__WHAT TO PRODUCE__: From the records that follow, copy every line that contains the word "agent".

__THE RECORDS__:
Segment Open

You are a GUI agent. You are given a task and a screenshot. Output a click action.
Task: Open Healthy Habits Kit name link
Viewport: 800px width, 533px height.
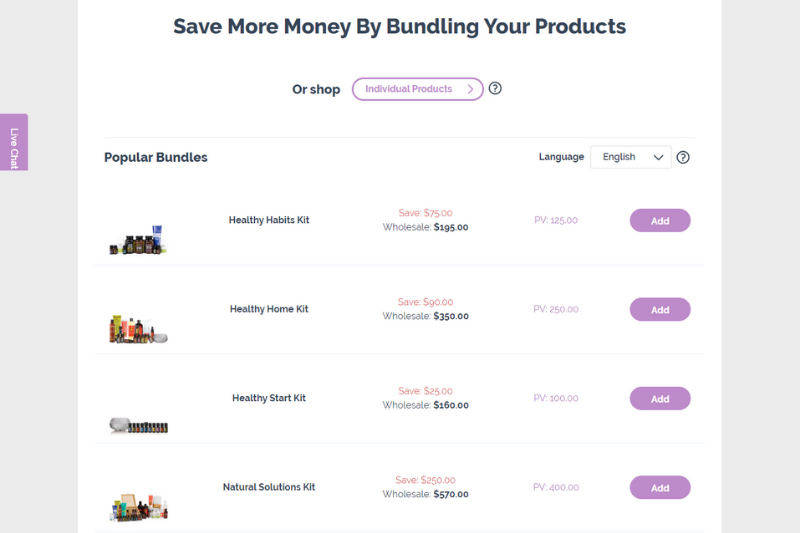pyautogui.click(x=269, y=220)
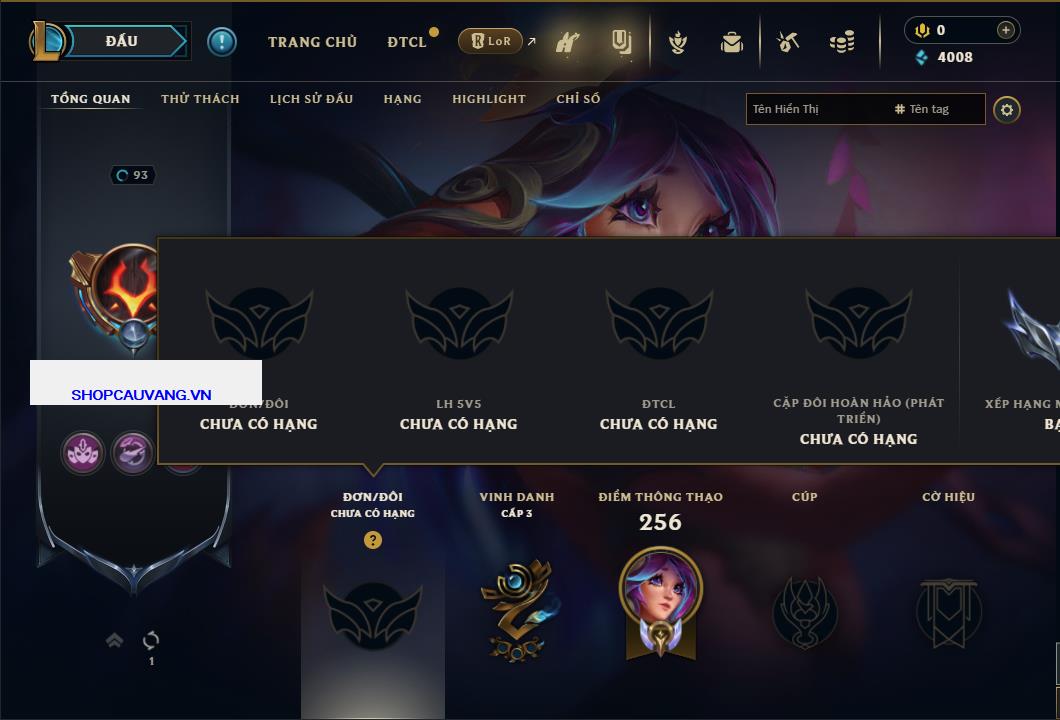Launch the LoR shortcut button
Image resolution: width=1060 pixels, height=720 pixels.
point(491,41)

Segment Closed
Segment Open

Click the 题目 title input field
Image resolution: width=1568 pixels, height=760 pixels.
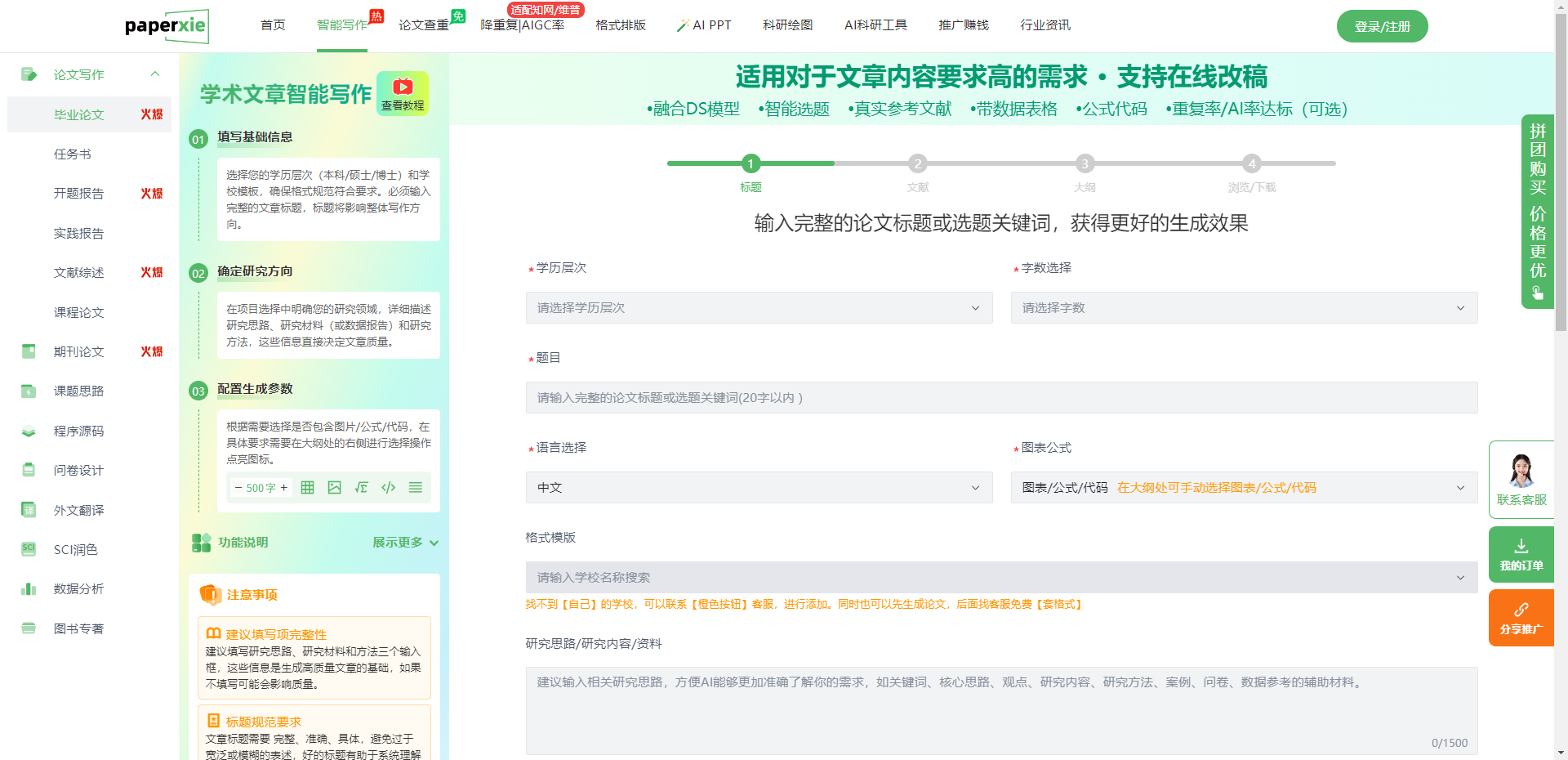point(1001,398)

Segment Closed
Segment Open

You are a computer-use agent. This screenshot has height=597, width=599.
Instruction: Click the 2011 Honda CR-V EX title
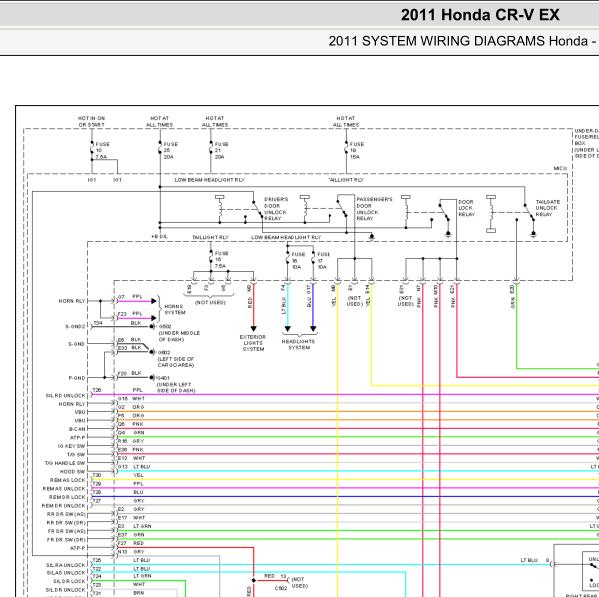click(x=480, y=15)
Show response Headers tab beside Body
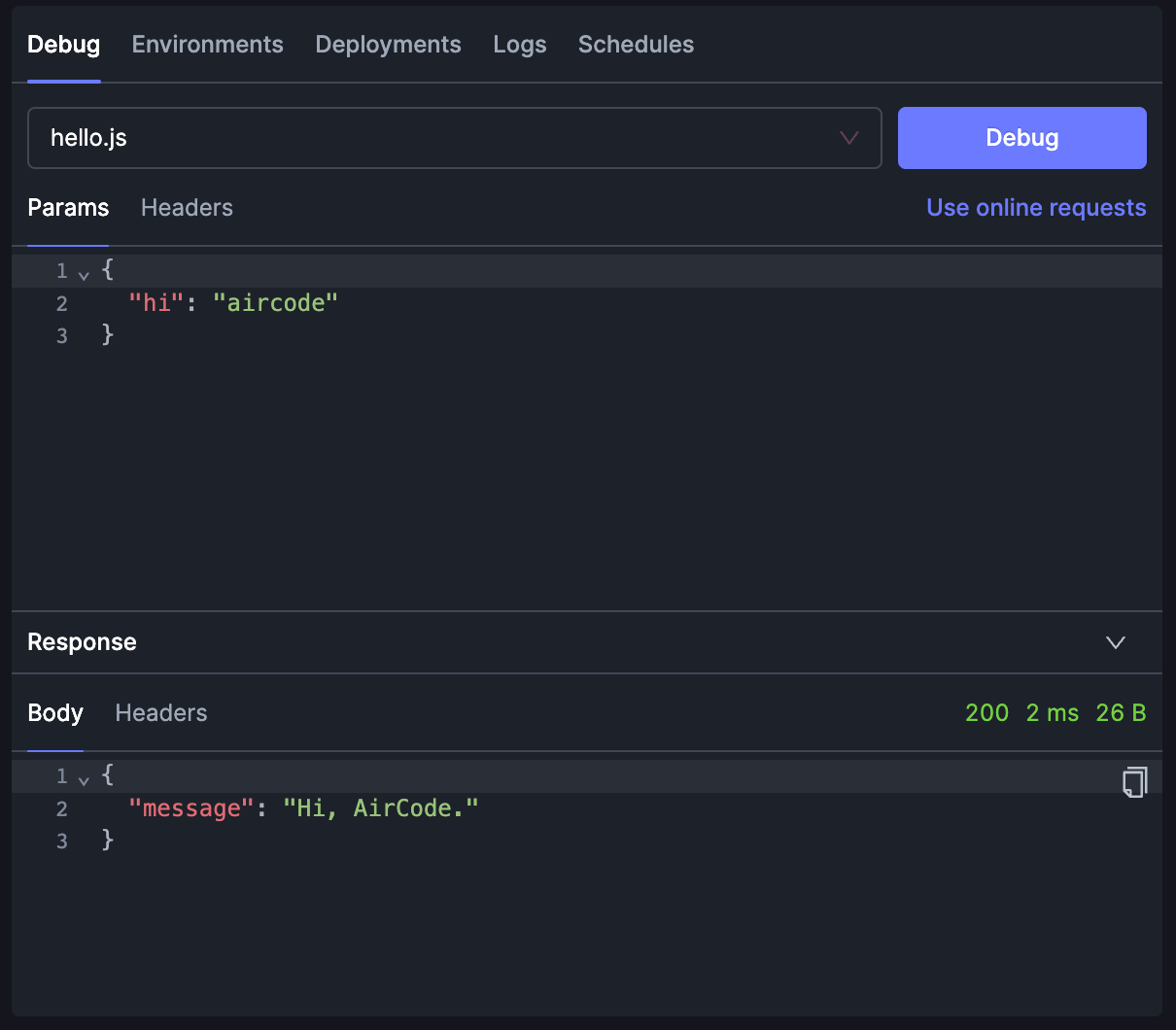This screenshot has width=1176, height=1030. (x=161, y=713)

Segment Closed

__TASK ANSWER__:
You are a GUI agent. You are given a task and a screenshot. Output a click action.
You are a computer-use agent. This screenshot has height=597, width=599.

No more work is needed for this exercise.